Where do prolapses most commonly occur?

A

Moat commonly occurs at L4/5 or L5/S1

90% occur paracentrally

Usually herniate posterolaterally causing compression of spinal nerve roots

They usually occur in 30-50yr olds and 90% of them are resolved by 3 months.

44
Q

What is Sciatica?

A

Sciatica is compression of the nerve roots which contribute to the sciatic nerve.

45
Q

Which nerve roots contribute to the sciatic nerve?

A
  • L4
  • L5
  • S1
  • S2
  • S3
46
Q

What are the different types of sciatica?

A

The areas affected are based on the dermatomes.

  • L4 - Anterior thigh, Anterior knee, medial shin
  • L5 - Lateral thigh, lateral calf, dorsum of foot
  • S1 - posterior thigh, posterior calf, heel, sole of foot

You can work out where the prolapse is from how sciatica goes down leg.

47
Q

What is cauda equina syndrome?

A

Canal filing disc compressing the Lumbar and Sacral Nerve roots.

Occur in 30 - 50 year olds.

Sympoms include:

  • bilateral sciatica (both legs)
  • Perianal numbnesss (around bum)
  • Painless Retention of Urine
  • Urinary / faecal incontience.
  • Erectile dysfunction

It must be treated with surgical decompression within 48hrs of sphincter symptoms or the patient may experience:

  • Intermitted self catherisation
  • DRE (digital rectal exam)
  • Sexual Dysfunction
  • Many other symptoms - if severe then could be in a wheelchair.
48
Q

What is claudication?

A

People who gets pains or pins and needles in their legs when they walk or stand for prolonged periods of time. The pain radiates in a sciatica distribution.

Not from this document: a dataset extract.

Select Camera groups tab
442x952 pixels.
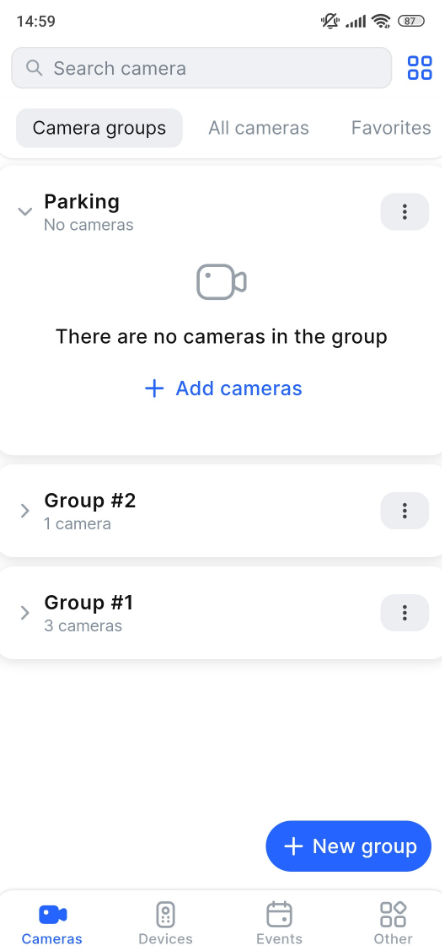99,128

It is caused by nerve compression or circulation in legs and it relived by rest, a change in position or flexion of the waist.

49
Q

What is spondylolisthesis?

A

A slip of the one vertebra on the other due to an abnormality of vertebral arch

50
Q

What are the types of spondylolistheis?

A

Dysplastic - a congenital abnormality of the facet joints.

Isthmis - a defect in the pars interarticularis

Degenerative - results from facet joint arthritis and remodelling

Iatrogenic - surgery induced when too much lamina and facet joint ahve been removed.

Pathological - tumour that affects the neural arch.

51
Q

What is a lumbar puncture?

A

It is the withdrawal of fluid from the subarachnoid space of the lumbar cistern.

It is an important diagnostic test for a variety of central nervous system disorders including meningitis and multiple sclerosis

52
Q

How do you conduct a lumbar pucture?

A
  • The patient lies on their side and in a ball to separate the vertebrae.
  • The skin covering the lower lumbar vertebrae is anaesthatised
  • A lumbar puncture needle is inserted in the midline between the spinous processes of the L3 and L4 (or L4 and L5) vertebrae.
  • After passing 4–6 cm in adults (more in obese persons), the needle “pops” through the ligamentum flavum, then punctures the dura and arachnoid, and enters the lumbar cistern. When the stylet is removed, CSF escapes and can be collected.